ILike billions of other parents around the world, I have a baby who doesn’t like to sleep. Which explains why, among other downright insane attempts, I recently stood over her crib, rhythmically clapping my hands and clicking my fingers as I sang, “Moses supposes his toes are roses, but Moses supposes wrong.”
When I first imagined motherhood, this was not how I imagined it. I spent many dark hours wishing I had a baby who would just sleep; wishing she would change. And it got me thinking.
It is an old therapeutic saying that many patients come for treatment because they want change – but they don’t necessarily want change. Unpleasant change. It is a crucial distinction: wanting our children to change, wanting our relationships to change, wanting our workplace to change, wanting society to change – all of this is, to a large extent, placing the responsibility for change outside of ourselves.
It is a very human reaction to want to hold on to ourselves and shut out change; to dig our pink toes in and cling desperately to the wallpaper of our minds that we have always known, the psychological furniture and the locked doors that we unconsciously believe protect us from the terror of the new.
But if we want to build a better life, for ourselves and others, we have to allow change to start with us. It won’t be as simple as waking up earlier, or changing our exercise routine, or reading this column. To have any hope of deeper, lasting change, we have to acknowledge that as much as we want change, a part of us is terrified of it and will fight against it, because we also want things to stay the same. A part of us chooses a safer life over a better one.
I had this dream once. I was trying to cross a highway on foot, but speeding cars were stopping me from getting to the other side. I got halfway across, but I was stuck in—wait for it—the median strip. With this dream, my subconscious created a beautiful visual pun to communicate my ambivalence about change: my own median strip, where change feels dangerous and risky, but staying safe means being stuck where you are, unable to move forward.
To change, we have to face the parts of ourselves we pretend we don’t know, the parts we don’t like, and understand our own responsibility for our part in our circumstances. It’s much more painful than blaming all our problems on the people around us. I can tell you, as a patient in therapy and as a therapist of patients, it doesn’t feel good. It really hurts. If I didn’t have to pay the royalties, I’d quote you the chorus of Just by Radiohead. Instead, I’ll quote the psychoanalyst Wilfred Bion for free: “Of all the hateful possibilities, growth and maturation are the most often feared and detested.” To change means to acknowledge what we’ve all been wrong about—to acknowledge that our toes are not pretty roses, but ordinary, human, fallible toes.
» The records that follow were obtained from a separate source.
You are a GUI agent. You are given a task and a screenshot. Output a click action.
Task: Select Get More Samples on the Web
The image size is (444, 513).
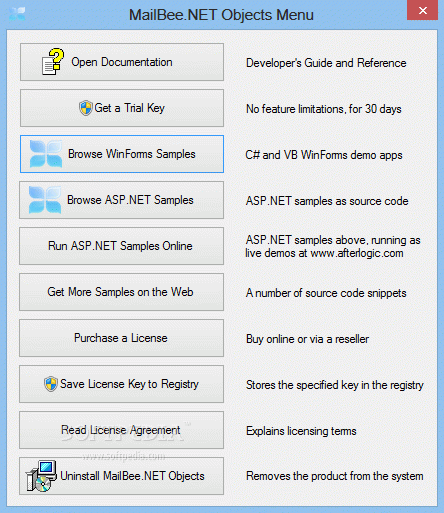pos(121,292)
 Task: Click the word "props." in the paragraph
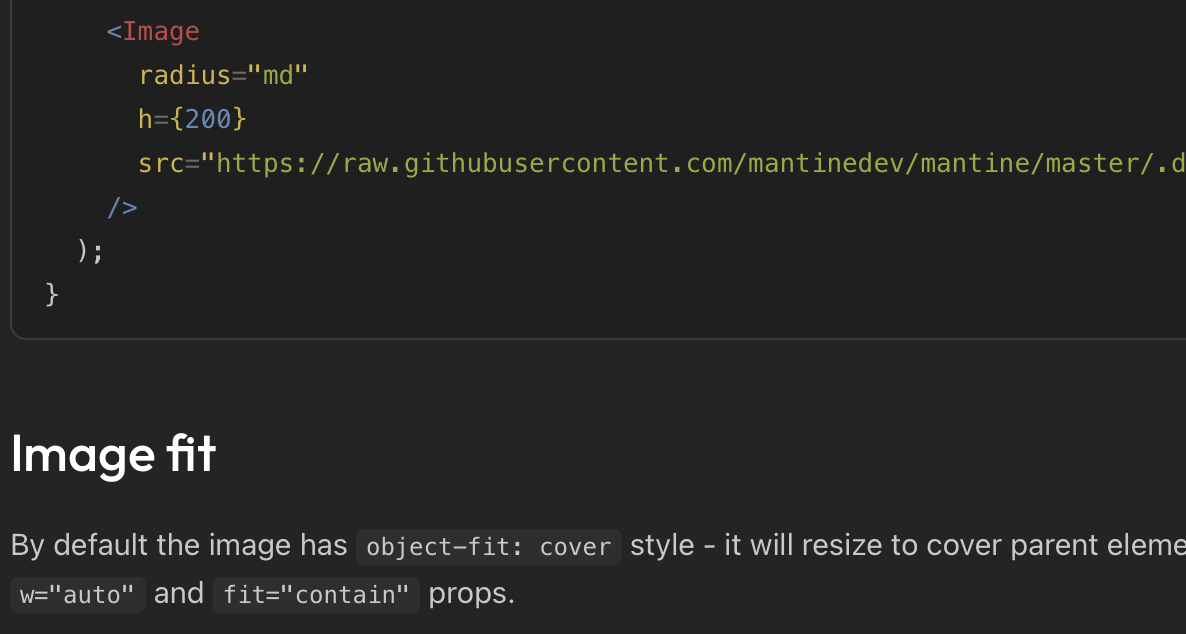[x=471, y=594]
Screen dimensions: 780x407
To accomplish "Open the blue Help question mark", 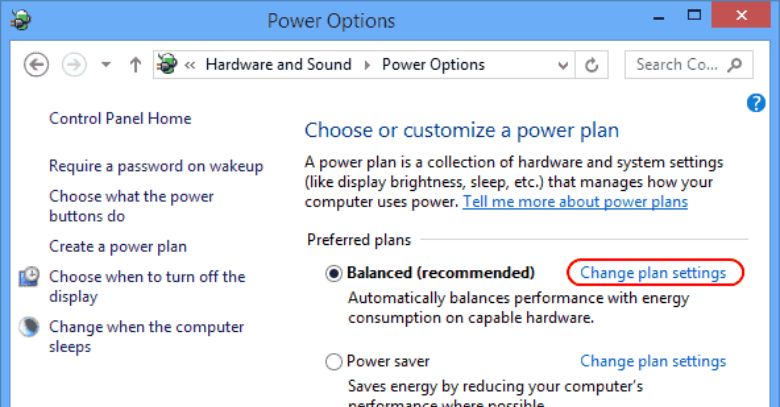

To some, this may feel like victim blaming. So let me be clear: I am in no way minimizing the terrible impact that society and its ills, from poverty to racism to misogyny and the rest, as well as abusive institutions and families and individuals, can have on a person’s life.
What I’m saying is that those “out there” ailments, over which we as individuals have little control, make it even more important to exercise the agency we do have in our own lives. To do that, we need to acknowledge and understand our own contributions to our stuckness: the relationship patterns we repeat over and over; the evenings we spend scrolling through social media instead of actually living; keeping things the way they are because it feels easier than making real, deep change.
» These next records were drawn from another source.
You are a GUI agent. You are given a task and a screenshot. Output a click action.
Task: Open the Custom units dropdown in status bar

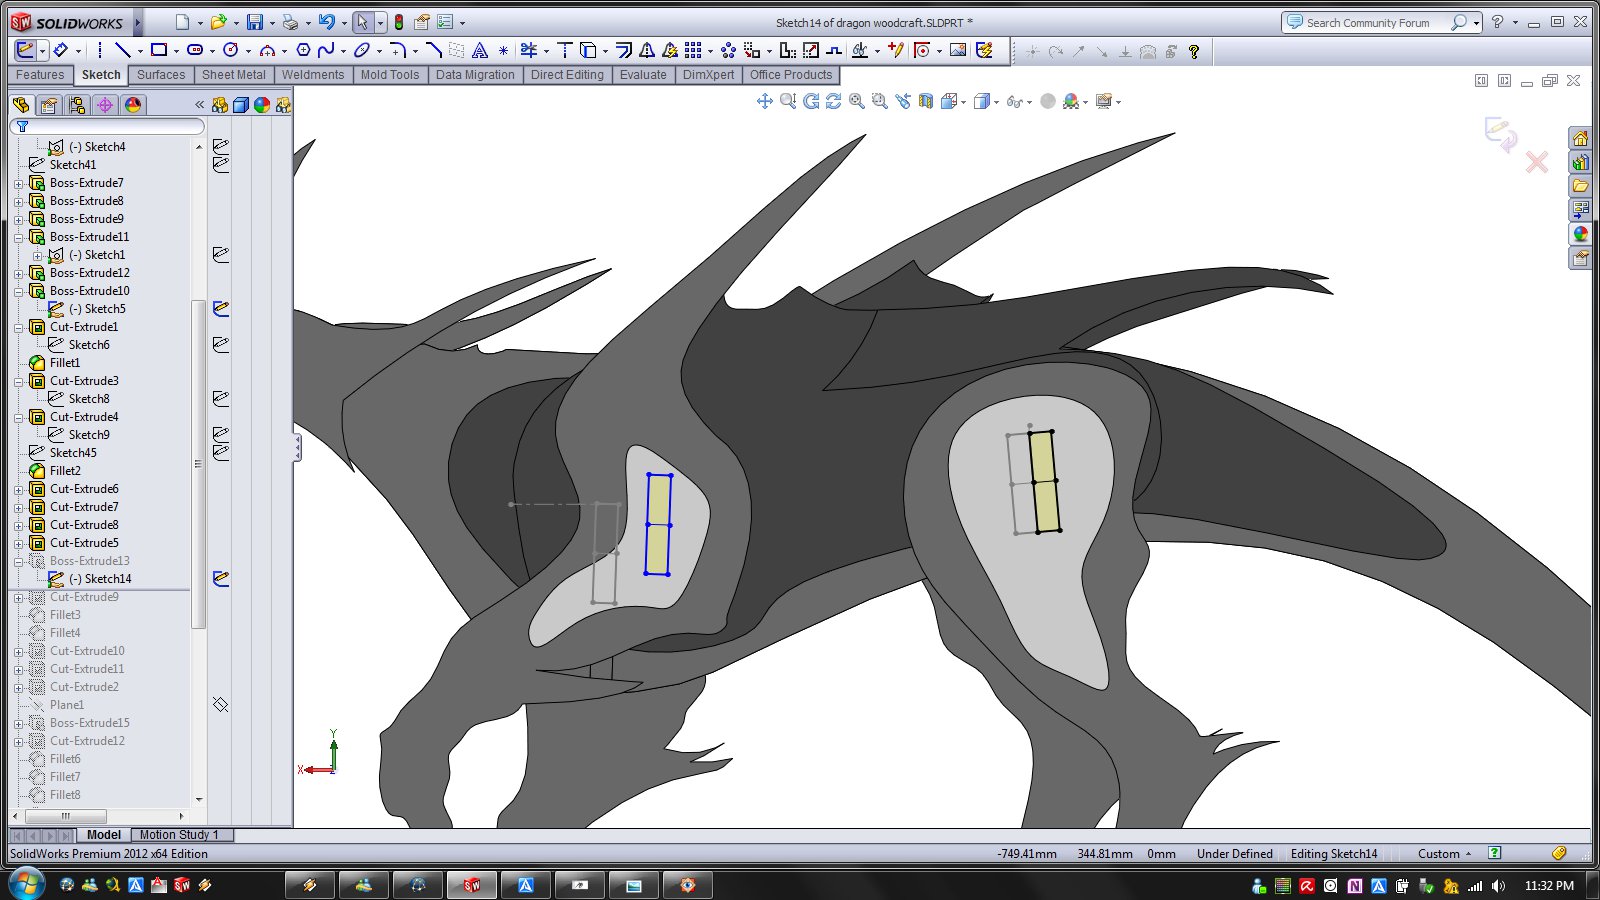tap(1445, 854)
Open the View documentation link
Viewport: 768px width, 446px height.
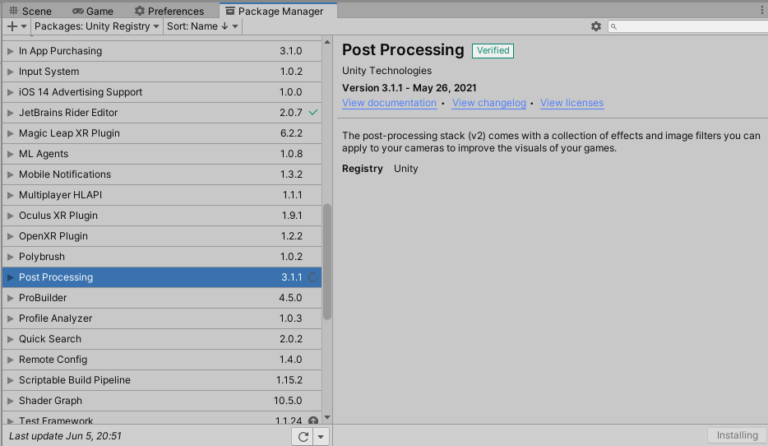(x=389, y=103)
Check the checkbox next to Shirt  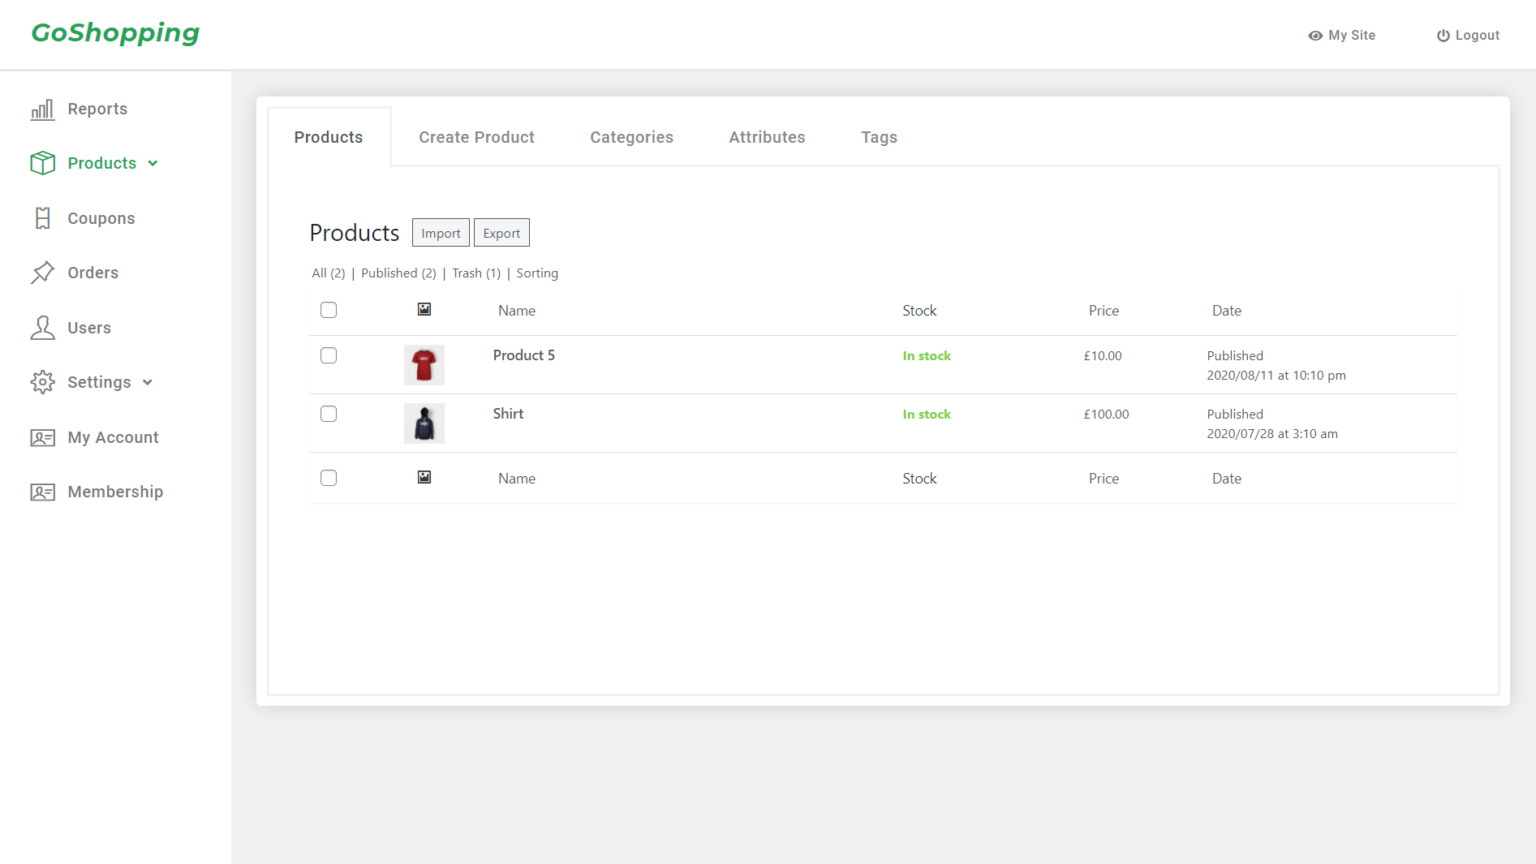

What’s also been crucial for me is recognizing where all of these social ills out there begin: with each and every one of us. In order to build not just a better life, but a better world, we have to understand that society wouldn’t be as discriminatory, misogynistic, abusive, and all the rest of it if these tendencies didn’t exist in all of us in some form or another — a sense of specialness and superiority over others, or a lack of respect for anything feminine or maternal, or a sneering disregard for emotional vulnerability, our own and others.
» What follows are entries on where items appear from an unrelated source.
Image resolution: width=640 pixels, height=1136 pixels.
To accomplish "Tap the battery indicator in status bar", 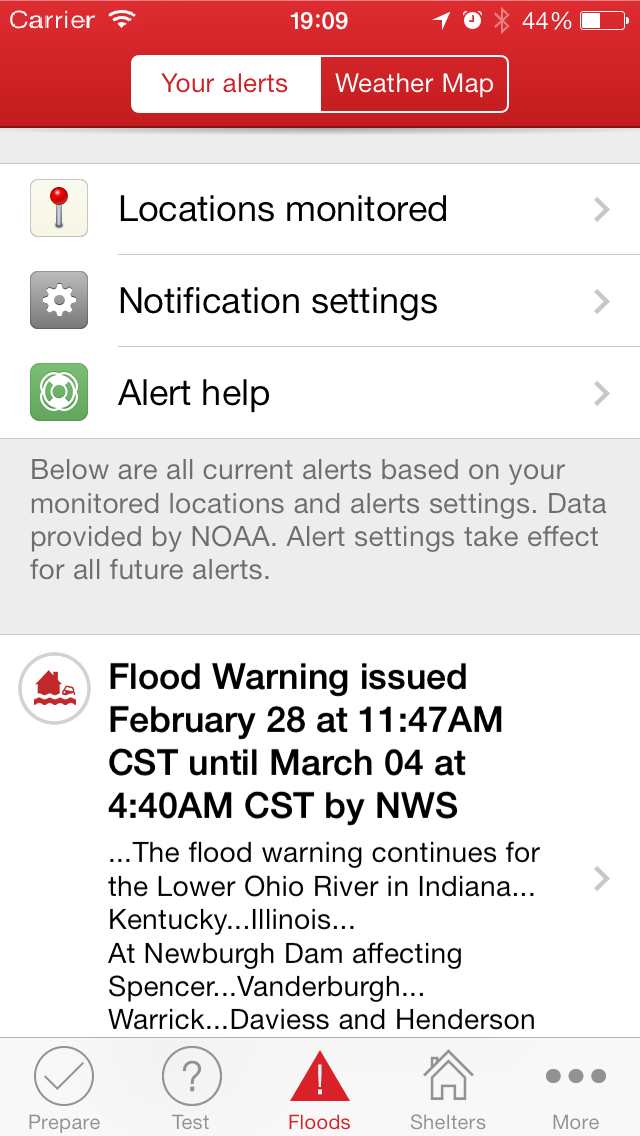I will click(x=603, y=20).
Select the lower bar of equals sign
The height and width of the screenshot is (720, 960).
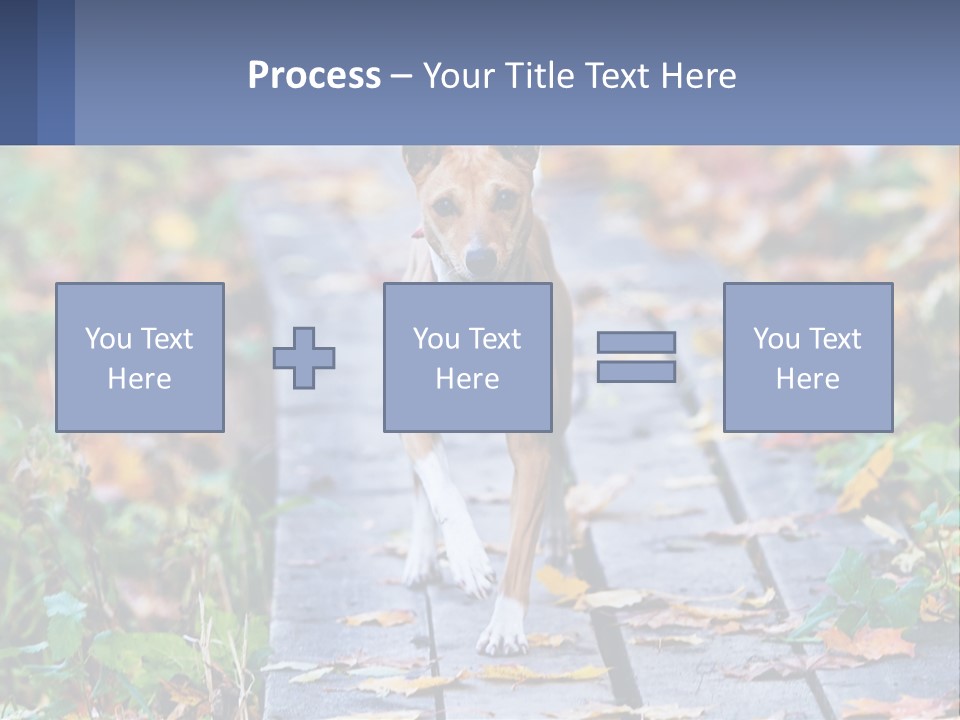637,372
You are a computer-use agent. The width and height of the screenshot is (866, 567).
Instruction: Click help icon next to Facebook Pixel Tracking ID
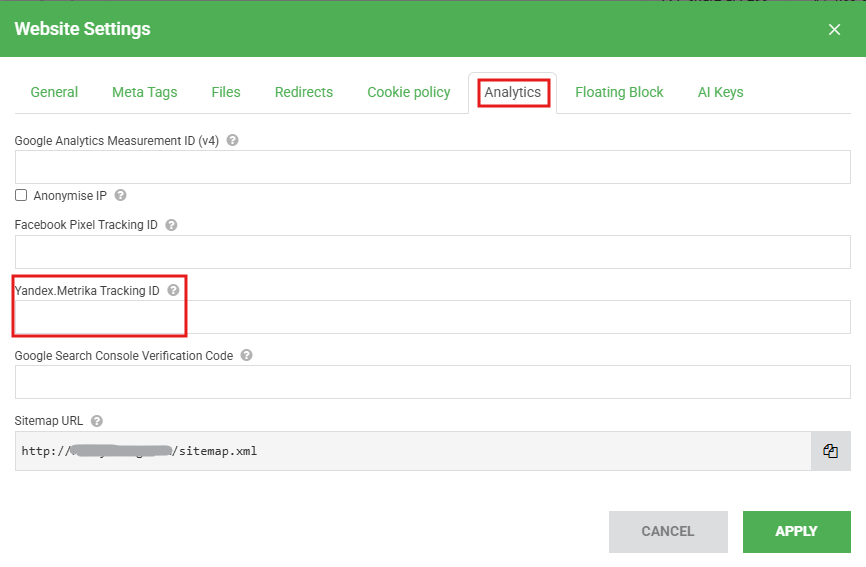click(x=171, y=225)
It can be terrifying to acknowledge how these unconscious beliefs and patterns keep us and our loved ones trapped and from growing—but it is also liberating. Such self-insight can be life-changing. For example, it allows us to realize that we may be unconsciously drawn into neglectful, “hard to get” relationship dynamics that feel exciting but are also damaging.
By understanding our own role in the situations and relationships we find ourselves in, we can begin to experience aspects of life as something we choose, rather than something that just happens to us. We can learn and grow from our experiences—even from the sleep deprivation of parenthood.
So don’t be like Moses, “For no man’s toes are roses or bouquets, as Moses supposes his toes to be.” Except my beautiful babe, whose toes really are roses and who is delightful in every way. Especially when she sleeps.